> _Problem details_:
Copy out the listing verbatim, starting at its first line and stopping after the line with "Startseite (409, 167)", that line included.

> _Dataset content_:
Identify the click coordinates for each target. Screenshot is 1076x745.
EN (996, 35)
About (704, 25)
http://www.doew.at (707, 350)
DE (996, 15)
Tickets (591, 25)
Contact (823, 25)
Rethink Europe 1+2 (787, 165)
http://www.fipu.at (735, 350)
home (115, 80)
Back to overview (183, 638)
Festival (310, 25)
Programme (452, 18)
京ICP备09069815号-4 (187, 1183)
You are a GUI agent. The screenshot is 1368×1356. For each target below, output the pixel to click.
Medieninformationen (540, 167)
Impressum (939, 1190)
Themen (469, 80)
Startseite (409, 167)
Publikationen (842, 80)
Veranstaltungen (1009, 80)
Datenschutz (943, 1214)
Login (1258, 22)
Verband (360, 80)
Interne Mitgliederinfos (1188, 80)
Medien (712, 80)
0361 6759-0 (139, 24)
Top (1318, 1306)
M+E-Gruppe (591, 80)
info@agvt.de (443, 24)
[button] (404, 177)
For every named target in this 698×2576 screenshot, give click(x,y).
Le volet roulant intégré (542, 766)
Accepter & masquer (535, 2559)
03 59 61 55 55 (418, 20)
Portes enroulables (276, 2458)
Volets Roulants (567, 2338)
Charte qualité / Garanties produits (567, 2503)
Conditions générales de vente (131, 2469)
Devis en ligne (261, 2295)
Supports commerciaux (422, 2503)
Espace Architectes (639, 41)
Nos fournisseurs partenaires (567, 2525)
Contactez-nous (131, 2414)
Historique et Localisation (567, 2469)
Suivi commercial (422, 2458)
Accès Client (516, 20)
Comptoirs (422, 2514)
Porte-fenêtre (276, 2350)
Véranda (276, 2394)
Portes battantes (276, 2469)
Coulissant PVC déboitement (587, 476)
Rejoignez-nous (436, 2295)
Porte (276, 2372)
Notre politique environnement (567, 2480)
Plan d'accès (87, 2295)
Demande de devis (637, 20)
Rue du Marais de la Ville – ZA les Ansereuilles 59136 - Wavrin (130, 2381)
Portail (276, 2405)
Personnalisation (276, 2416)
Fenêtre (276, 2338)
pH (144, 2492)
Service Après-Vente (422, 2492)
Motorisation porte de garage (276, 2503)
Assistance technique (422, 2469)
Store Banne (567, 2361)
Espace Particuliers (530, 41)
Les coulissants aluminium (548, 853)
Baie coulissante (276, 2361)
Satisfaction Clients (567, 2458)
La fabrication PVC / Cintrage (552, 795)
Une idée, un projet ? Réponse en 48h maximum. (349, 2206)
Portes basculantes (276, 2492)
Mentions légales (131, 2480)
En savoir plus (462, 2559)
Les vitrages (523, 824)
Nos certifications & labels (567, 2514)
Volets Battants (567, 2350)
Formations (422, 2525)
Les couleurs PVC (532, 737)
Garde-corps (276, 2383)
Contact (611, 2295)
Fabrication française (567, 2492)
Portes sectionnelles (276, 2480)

> _Task solution_:
Identify the click coordinates for each target. Screenshot is 1076x745.
EN (996, 35)
About (704, 25)
http://www.doew.at (707, 350)
DE (996, 15)
Tickets (591, 25)
Contact (823, 25)
Rethink Europe 1+2 (787, 165)
http://www.fipu.at (735, 350)
home (115, 80)
Back to overview (183, 638)
Festival (310, 25)
Programme (452, 18)
京ICP备09069815号-4 (187, 1183)
You are a GUI agent. The screenshot is 1368×1356. For each target below, output the pixel to click.
Medieninformationen (540, 167)
Impressum (939, 1190)
Themen (469, 80)
Startseite (409, 167)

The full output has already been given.